Toyo’s menu has always incorporated plenty of vegetables, since opening in 2016. One of its most famous and ingenious dishes is the Bahay Kubo, a salad with 18 vegetables, based on a local popular children’s folk song. “Because we are a nation that has a diverse library of seafood and produce, working with our fundamental flavours came naturally,” shares Jordy.
Heading for plant-based
In 2020, the restaurant launched a completely vegan tasting menu. “It felt natural, because Filipino cooking, especially rural cooking, is very heavy on vegetables,” Jordy explains. “From the Filipino perspective, there are fiestas where it's all about abundance – there’s always a lot of food. But for the rest of the year, home cooking is really vegetable-based with minimal protein. We were bound to work eventually on a menu that reflects that aspect of Filipino cuisine.”

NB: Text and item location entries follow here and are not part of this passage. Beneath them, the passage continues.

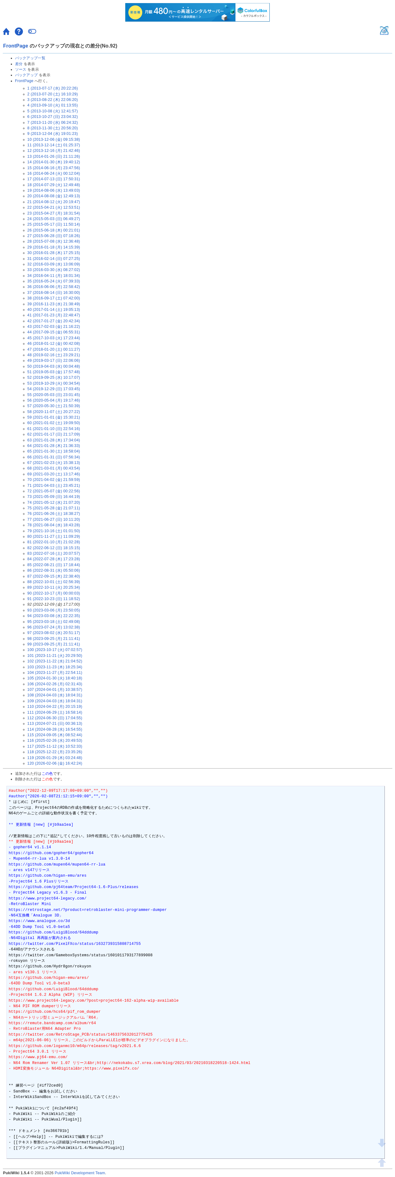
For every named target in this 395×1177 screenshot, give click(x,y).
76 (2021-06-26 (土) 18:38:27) (53, 513)
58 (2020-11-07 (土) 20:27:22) (53, 412)
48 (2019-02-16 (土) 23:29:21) (53, 355)
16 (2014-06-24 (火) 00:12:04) (53, 173)
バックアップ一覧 (30, 58)
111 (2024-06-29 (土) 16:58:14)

On this menu, dishes might include: black rice turned into siomai (dumplings); laing (shredded taro leaves cooked in thick coconut milk) served on homemade rice noodles; and tortang talong (omelette) and pumpkin on a burnt eggplant chip, served with banana catsup. To date, they’ve noticed five to ten percent of their clientele opting for the plant-based tasting menu each day – usually due to dietary preferences, allergy restrictions or simply out of curiosity.